* **Work order**: Take the entries that follow and return only the lines from the one with "The image size is (568, 285)." through the final line, leaving every picture behind.
--- Information supplied Enclosed Below ---
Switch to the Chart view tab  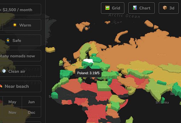pyautogui.click(x=141, y=8)
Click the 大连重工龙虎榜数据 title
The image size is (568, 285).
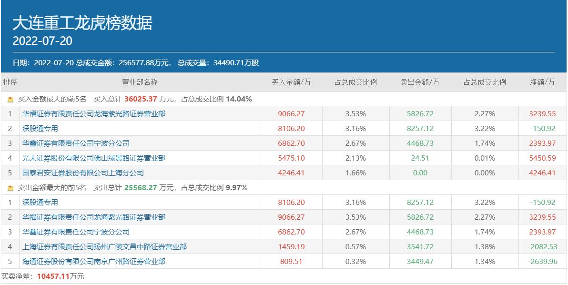coord(82,23)
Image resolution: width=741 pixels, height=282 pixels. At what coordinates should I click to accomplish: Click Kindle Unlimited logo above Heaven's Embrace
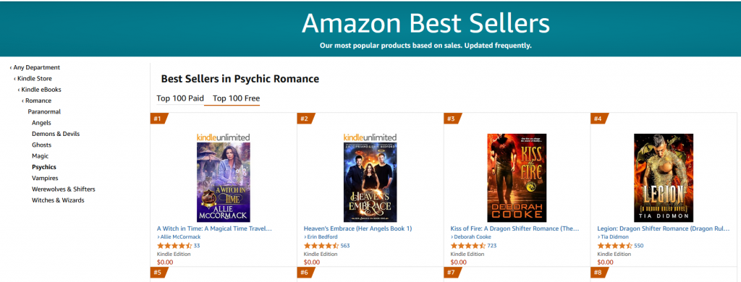coord(370,137)
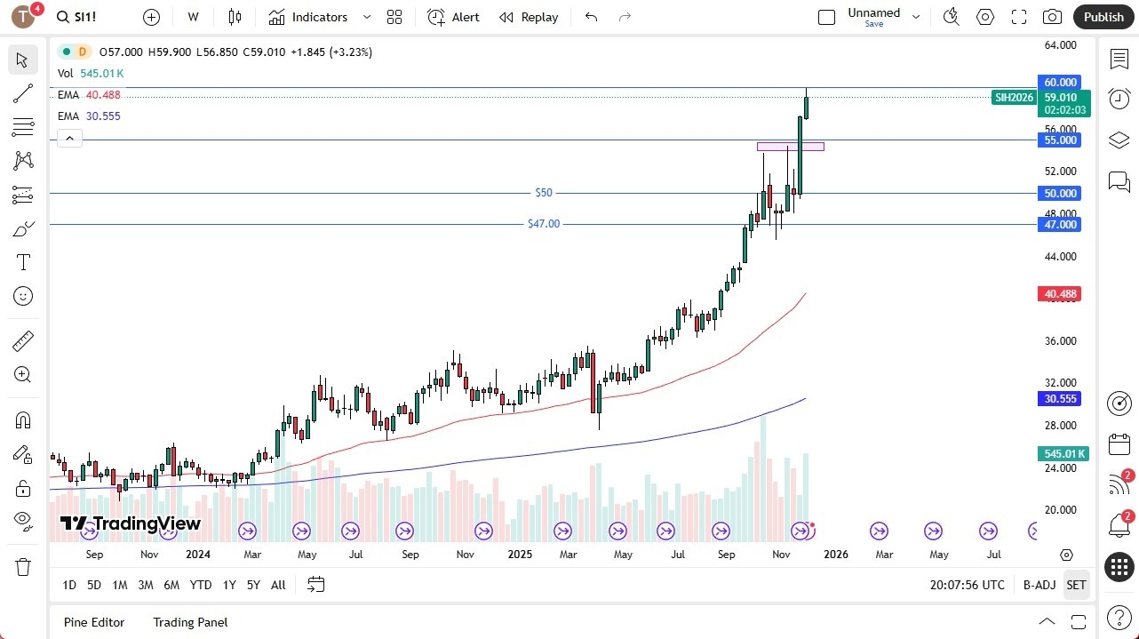
Task: Switch to the Trading Panel tab
Action: [x=189, y=622]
--- End of Enclosed Information supplied ---
* **Answer for this exercise**:
The image size is (568, 285).
coord(82,23)
Image resolution: width=741 pixels, height=282 pixels. At what coordinates should I click to accomplish: Click Kindle Unlimited logo above Heaven's Embrace
coord(370,137)
Task: Switch to the Trading Panel tab
Action: [x=189, y=622]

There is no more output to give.